世の中には多様な価値観であふれています。それぞれの人がそれぞれの立場でそれぞれの思うことを述べているだけであって、相手の言うことがすべてではないですし、正解があるわけでもありません。正解を探してしまうと正解から外れる自分が怖くなってしまい、不安で意思決定が進まなくなると思うのです。

正解は自分で作るものだという前提で、まずは大量の情報をインプットしましょう。そうすることで、これは少し違うのではないか、しっくりくる、などという基準が見えてきて、仮説検証ができると思います。そこから、自分の頭で考え自分の頭で判断し正解をつくり出していってください。

Q.黒石さんならではの貴重なお話をありがとうございました。最後に、今就活をがんばる学生に対してメッセージをお願いいたします。
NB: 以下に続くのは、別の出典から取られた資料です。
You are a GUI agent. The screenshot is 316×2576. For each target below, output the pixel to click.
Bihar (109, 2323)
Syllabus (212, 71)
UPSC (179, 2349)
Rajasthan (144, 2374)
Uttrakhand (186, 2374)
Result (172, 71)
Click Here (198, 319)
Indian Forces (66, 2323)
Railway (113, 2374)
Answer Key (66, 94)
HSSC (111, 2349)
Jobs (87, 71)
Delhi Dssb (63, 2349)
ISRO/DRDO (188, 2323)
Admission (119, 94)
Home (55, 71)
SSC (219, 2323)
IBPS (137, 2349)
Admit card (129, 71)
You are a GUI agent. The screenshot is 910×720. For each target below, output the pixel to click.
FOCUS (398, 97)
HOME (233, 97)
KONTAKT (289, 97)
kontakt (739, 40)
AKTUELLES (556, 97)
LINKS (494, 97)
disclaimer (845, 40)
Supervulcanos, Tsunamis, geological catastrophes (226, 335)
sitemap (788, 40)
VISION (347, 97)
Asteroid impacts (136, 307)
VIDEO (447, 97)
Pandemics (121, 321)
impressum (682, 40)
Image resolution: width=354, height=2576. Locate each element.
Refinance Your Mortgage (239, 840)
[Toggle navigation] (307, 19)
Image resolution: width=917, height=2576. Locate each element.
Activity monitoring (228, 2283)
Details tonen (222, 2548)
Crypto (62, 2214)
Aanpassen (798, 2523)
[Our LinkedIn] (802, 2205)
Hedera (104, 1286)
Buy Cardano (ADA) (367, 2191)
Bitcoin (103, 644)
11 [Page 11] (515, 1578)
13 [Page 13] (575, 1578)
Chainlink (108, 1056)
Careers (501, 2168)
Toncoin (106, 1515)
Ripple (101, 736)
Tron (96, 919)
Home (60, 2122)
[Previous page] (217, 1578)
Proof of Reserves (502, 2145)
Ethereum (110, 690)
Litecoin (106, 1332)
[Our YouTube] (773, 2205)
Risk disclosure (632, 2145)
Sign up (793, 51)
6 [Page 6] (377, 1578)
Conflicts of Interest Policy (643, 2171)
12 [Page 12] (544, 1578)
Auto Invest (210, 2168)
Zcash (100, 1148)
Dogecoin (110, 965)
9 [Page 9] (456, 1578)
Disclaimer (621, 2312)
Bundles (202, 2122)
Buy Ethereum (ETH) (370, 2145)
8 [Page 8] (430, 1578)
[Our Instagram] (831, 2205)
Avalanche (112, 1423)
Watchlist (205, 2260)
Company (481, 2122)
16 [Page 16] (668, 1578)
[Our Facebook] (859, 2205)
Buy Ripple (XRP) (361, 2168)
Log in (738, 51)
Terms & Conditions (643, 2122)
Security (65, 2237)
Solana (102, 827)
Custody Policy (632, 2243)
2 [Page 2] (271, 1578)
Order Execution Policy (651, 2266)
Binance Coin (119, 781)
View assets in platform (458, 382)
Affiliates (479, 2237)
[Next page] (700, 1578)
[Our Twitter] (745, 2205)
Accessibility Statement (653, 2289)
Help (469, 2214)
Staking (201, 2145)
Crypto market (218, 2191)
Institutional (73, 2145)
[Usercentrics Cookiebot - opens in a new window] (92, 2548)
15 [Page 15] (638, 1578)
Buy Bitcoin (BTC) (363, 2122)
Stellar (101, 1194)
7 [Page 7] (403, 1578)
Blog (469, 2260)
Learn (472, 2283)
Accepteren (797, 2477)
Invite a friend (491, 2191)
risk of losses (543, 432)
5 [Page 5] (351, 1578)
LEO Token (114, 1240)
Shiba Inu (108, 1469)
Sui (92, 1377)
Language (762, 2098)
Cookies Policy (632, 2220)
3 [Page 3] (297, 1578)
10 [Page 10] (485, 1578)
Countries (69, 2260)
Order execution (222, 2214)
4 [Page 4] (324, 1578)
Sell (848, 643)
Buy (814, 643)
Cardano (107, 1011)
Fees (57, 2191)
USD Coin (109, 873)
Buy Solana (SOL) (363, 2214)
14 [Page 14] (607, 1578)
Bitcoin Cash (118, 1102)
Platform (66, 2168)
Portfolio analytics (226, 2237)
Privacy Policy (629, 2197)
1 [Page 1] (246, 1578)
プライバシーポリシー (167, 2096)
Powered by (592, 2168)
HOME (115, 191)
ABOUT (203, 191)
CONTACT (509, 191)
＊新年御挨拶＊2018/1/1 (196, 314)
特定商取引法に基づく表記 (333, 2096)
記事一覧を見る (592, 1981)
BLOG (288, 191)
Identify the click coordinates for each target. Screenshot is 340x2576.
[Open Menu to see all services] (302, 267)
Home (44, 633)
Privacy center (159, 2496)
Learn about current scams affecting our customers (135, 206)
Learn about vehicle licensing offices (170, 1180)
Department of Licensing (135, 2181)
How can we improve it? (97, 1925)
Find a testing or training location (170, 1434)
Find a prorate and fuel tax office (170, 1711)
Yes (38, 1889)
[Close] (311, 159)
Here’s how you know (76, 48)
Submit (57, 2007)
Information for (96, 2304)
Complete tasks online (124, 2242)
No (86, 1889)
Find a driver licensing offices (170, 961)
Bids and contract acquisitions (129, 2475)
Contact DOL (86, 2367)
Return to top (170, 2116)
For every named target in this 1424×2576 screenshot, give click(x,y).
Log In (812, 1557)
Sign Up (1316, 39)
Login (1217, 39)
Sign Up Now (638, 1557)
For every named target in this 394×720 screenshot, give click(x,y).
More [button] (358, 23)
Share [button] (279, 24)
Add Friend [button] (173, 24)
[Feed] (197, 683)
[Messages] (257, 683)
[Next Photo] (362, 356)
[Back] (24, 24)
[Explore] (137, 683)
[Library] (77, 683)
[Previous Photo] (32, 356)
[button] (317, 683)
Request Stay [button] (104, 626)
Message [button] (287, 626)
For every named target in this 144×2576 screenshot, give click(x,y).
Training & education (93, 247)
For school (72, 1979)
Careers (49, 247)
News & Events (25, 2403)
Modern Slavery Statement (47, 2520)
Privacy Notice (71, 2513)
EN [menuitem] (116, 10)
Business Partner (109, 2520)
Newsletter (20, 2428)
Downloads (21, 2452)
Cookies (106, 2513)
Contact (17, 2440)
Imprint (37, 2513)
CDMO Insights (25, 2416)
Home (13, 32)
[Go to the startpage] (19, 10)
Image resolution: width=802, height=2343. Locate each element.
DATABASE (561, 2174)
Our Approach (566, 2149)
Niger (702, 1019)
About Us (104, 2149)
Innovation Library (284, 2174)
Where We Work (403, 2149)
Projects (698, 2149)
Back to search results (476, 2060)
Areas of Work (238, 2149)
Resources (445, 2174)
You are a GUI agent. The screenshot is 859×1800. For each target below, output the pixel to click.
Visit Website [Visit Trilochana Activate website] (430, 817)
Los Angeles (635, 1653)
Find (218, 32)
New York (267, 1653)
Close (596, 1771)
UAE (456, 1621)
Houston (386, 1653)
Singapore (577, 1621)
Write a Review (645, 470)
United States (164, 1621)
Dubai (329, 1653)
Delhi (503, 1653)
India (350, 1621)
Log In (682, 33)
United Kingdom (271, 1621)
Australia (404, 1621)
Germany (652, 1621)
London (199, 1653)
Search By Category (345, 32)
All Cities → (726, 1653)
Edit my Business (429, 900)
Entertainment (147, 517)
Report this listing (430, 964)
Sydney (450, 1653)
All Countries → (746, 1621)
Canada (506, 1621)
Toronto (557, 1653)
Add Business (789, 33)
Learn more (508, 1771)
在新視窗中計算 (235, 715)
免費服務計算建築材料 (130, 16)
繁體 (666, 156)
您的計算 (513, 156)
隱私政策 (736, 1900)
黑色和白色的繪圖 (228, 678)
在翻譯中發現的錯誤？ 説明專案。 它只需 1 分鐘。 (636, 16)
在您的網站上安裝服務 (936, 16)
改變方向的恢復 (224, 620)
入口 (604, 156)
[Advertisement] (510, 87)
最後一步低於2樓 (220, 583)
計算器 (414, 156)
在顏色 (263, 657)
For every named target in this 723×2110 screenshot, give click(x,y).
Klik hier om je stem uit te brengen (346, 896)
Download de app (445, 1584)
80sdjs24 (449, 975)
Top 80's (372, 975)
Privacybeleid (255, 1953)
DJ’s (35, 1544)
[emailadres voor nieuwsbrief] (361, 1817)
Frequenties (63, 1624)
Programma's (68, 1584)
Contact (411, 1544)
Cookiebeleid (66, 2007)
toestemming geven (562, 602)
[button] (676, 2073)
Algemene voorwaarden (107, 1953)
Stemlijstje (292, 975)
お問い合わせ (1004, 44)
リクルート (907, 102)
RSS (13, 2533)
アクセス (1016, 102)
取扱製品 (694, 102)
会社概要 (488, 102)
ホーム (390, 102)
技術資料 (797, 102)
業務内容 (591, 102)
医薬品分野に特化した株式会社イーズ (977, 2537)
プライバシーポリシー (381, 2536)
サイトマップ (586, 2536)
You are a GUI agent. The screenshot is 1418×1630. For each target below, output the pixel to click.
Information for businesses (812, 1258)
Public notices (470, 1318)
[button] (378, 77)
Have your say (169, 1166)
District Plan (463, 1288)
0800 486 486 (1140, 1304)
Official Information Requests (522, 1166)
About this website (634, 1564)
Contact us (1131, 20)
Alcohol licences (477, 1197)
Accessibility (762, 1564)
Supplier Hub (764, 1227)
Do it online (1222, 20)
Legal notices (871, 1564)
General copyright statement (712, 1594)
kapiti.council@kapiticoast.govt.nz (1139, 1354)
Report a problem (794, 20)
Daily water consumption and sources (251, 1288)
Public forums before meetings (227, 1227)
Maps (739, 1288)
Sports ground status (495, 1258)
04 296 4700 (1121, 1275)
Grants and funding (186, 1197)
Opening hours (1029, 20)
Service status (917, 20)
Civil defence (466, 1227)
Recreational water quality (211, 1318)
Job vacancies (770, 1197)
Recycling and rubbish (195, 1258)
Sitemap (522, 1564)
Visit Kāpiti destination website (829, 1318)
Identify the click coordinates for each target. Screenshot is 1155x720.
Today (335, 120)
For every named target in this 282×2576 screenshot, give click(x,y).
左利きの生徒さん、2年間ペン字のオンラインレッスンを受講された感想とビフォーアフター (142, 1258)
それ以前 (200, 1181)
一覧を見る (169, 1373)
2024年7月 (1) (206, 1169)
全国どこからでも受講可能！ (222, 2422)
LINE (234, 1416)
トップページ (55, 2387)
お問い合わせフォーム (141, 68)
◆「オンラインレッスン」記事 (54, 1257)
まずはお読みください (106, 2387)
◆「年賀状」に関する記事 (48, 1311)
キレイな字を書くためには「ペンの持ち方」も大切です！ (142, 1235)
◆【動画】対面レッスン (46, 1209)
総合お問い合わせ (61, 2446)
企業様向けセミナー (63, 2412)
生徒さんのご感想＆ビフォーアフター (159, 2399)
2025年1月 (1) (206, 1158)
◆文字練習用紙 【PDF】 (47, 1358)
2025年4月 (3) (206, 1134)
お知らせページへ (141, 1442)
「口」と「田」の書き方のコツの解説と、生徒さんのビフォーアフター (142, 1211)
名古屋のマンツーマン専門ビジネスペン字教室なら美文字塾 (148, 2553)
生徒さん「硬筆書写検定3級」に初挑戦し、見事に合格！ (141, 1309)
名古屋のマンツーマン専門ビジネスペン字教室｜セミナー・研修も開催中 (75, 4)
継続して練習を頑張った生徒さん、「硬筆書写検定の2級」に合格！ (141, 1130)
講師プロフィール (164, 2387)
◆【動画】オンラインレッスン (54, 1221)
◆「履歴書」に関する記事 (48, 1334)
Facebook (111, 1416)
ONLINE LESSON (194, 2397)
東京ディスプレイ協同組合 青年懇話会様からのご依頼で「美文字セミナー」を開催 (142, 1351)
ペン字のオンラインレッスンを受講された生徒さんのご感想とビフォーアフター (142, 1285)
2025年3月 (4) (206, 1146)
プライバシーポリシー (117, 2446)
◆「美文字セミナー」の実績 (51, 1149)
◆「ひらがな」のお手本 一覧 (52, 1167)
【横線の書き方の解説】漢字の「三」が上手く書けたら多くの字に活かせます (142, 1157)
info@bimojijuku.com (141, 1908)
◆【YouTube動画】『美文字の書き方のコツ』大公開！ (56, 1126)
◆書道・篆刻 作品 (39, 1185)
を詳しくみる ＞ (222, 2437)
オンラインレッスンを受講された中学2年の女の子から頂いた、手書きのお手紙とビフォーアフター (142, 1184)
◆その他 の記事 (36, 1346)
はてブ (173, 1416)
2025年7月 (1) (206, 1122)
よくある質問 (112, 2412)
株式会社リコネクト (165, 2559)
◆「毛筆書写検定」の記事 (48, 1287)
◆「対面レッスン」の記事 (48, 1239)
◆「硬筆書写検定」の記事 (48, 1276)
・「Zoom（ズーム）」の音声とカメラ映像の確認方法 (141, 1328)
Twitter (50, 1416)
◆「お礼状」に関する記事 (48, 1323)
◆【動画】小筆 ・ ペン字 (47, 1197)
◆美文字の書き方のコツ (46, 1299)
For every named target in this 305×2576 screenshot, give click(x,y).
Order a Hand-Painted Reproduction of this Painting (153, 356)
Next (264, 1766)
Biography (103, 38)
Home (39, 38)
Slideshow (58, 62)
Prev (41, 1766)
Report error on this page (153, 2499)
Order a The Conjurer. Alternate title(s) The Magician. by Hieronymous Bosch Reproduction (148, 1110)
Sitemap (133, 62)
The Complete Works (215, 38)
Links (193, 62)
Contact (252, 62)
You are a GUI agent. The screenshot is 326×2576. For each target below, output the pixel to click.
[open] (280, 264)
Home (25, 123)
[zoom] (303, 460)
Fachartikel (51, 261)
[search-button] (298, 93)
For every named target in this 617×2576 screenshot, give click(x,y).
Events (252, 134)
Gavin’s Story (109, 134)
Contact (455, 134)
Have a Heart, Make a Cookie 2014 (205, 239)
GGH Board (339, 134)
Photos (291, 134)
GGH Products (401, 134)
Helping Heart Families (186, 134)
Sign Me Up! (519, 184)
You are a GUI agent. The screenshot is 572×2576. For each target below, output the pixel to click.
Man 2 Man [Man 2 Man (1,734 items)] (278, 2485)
あまり他人に迎合せず、自分がやりたいことを貫いていけばいいと思います。やりたいことがわからない場合は、頭で考えてもわからないものはわからないのでとにかく行動量を増やしましょう

インプットと、自分の足を使って行動に移すこと。その業界の仕事内容がわからなければ、バイトに行ってみるインターンに参加してみる自分で事業を起こしてみる、などできることにもさまざまな選択肢があります。行動することで判断がつくようになるものです。だから、人に会ってインプットして自分で実際にやってみる。これに尽きます。ぜひ積極的に動いてみてください。